Nyali 2 Polisi Militer Hentikan Laju Kendaraan Pasukan Setan TNI

Radhitya Andriansyah
·Bacaan 2 menit

VIVA – Tak perlu diragukan lagi bagaimana kualitas pasukan Batalyon Infanteri Raider 315/Garuda, sebagai salah satu satuan elite dari Komando Daerah Militer (Kodam) III/Siliwangi. Tapi, apa jadinya jika ada dua orang yang berani mengadang laju satuan yang dikenal dengan julukan "Pasukan Setan" ini?

Lewat pantauan VIVA Militer dari akun sebuah Youtube, terdapat video yang menunjukkan pelaksanaan operasi razia gabungan anggota Kepolisian Resor (Polres) Bogor Kota dan personel Polisi Militer (Pom) TNI Angkatan Darat.

Dalam video yang berdurasi 3 menit 45 detik itu terlihat, ada sebuah truk yang membawa sejumlah prajurit TNI dihentikan lajunya oleh seorang anggota Polisi Militer.

Tampak di bagian atas kaca mobil ada stiker betuliskan "Garuda". Ternyata, truk itu berasal dari Yonif Raider 315/Garuda. Setelah digiring menepi, sang pengemudi yang juga seorang prajurit TNI memperlihatkan kelengkapan surat-surat kendaraan.

Tak hanya itu, para anggota Polisi Militer dari Detasemen Polisi Militer (Denpom) 1/1 Kostrad juga merazia dua anggota Yonif Raider 315 /Garuda lainnya, yang menggunakan sepeda motor. Para prajurit TNI ini juga diperiksa kelengkapan surat-surat kendaraan yang digunakannya.

Ternyata, dari sejumlah prajurit TNI Angkatan Darat dari Yonif 315 yang terjaring razia Polisi Militer, tak ada yang melakukan pelanggaran.

Menurut salah satu prajurit TNI dari Yonif 315, Kopral Dua (Kopda) Pramu, kesatuannya senantiasa memeriksa kelengkapan surat-surat kendaraan. Mulai dari Surat Tanda Kepemilikan Kendaraan (STNK) dan Surat Izin Mengemudi (SIM). Tak hanya itu, data-data ini bahkan tercatat di Provos.

"Ya aman. Persiapan terutama kelengkapan kendaraan ini, surat-surat, STNK, SIM. Selalu ada pemeriksaan rutin di kesatuan kami, dari SIM dan STNK. Kalau di kesatriaan itu diperiksa dan memang didata di Provos," katanya.
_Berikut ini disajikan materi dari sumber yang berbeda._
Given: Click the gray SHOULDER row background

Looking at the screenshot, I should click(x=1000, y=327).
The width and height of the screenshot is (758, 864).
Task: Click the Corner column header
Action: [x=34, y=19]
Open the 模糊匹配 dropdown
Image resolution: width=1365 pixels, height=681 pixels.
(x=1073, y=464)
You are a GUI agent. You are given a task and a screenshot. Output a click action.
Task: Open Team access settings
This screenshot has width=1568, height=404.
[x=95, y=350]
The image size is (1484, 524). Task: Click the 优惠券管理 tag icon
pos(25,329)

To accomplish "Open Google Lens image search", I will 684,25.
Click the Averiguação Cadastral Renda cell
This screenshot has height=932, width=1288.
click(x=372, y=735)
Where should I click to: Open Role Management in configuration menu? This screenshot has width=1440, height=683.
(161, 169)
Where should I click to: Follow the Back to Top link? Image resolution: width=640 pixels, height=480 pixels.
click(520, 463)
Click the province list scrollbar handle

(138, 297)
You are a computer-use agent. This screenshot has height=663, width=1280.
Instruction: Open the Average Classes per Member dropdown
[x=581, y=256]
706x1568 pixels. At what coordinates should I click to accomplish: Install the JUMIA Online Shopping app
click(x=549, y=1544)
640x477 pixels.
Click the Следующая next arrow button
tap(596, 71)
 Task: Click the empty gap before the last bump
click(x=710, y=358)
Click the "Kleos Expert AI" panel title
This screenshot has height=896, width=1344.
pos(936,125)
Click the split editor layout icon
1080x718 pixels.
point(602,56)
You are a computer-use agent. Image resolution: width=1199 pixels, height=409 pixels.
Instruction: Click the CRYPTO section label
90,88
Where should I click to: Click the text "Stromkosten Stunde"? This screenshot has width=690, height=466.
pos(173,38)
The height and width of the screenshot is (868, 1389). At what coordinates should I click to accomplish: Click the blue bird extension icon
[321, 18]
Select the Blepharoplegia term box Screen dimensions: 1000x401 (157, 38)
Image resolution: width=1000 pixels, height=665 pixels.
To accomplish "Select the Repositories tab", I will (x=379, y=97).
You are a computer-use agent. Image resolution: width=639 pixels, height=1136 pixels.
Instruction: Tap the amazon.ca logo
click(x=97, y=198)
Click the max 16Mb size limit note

Perlu diketahui, beberapa dari tugas utama Polisi Militer adalah penegakan disiplin, hukum, dan tata tertib di lingkungan militer. Hal ini dilakukan untuk mendukung tugas pokok militer, dalam hal ini TNI Angkatan Darat. Oleh sebab itu, anggota Polisi Militer Polisi militer berhak menindak anggota TNI yang melakukan pelanggaran.